TASK MATERIAL:

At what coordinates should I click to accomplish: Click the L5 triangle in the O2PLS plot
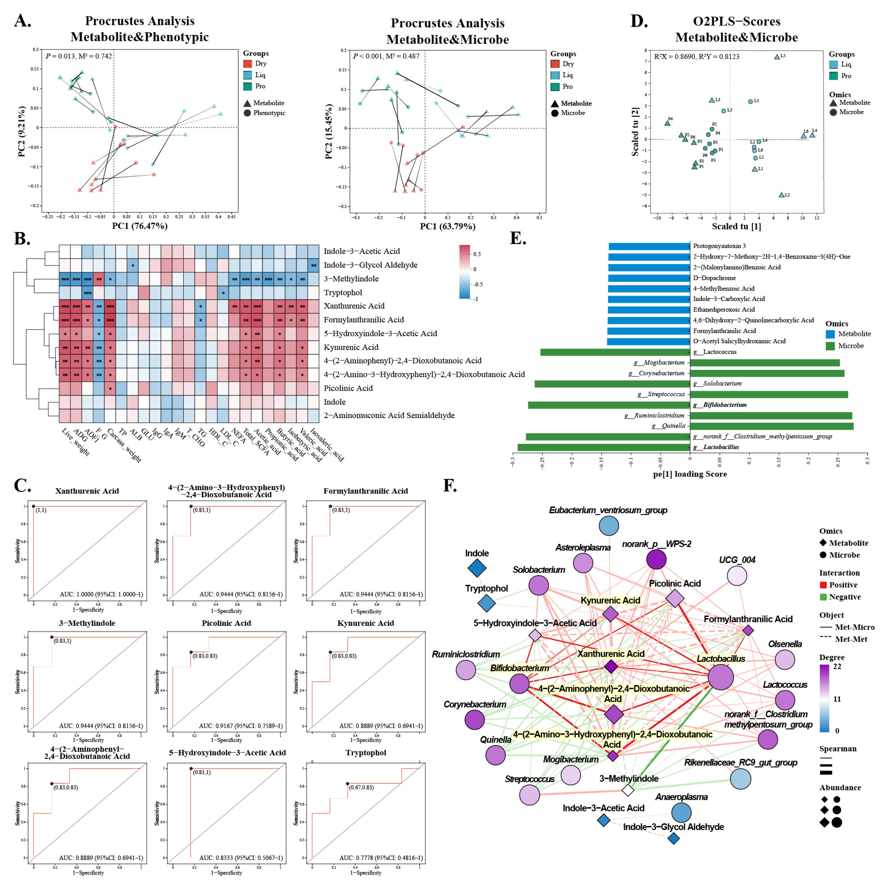pyautogui.click(x=777, y=57)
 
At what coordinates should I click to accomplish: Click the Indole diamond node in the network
pyautogui.click(x=477, y=568)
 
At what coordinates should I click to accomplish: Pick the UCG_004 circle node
pyautogui.click(x=737, y=576)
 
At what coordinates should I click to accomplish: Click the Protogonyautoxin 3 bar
pyautogui.click(x=649, y=246)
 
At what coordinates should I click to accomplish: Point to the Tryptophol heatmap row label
pyautogui.click(x=343, y=293)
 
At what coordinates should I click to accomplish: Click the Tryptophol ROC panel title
pyautogui.click(x=366, y=753)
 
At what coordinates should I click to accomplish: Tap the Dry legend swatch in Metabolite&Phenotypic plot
pyautogui.click(x=248, y=64)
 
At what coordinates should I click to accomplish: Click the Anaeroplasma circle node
pyautogui.click(x=681, y=813)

PROBLEM DETAILS: One line above contains "ROC panel title". Output that line and each one after it, word for word, and nothing else.

EXERCISE ANSWER:
At what coordinates should I click to accomplish: Click the Tryptophol ROC panel title
pyautogui.click(x=366, y=753)
 
At what coordinates should I click to accomplish: Tap the Dry legend swatch in Metabolite&Phenotypic plot
pyautogui.click(x=248, y=64)
 
At what coordinates should I click to accomplish: Click the Anaeroplasma circle node
pyautogui.click(x=681, y=813)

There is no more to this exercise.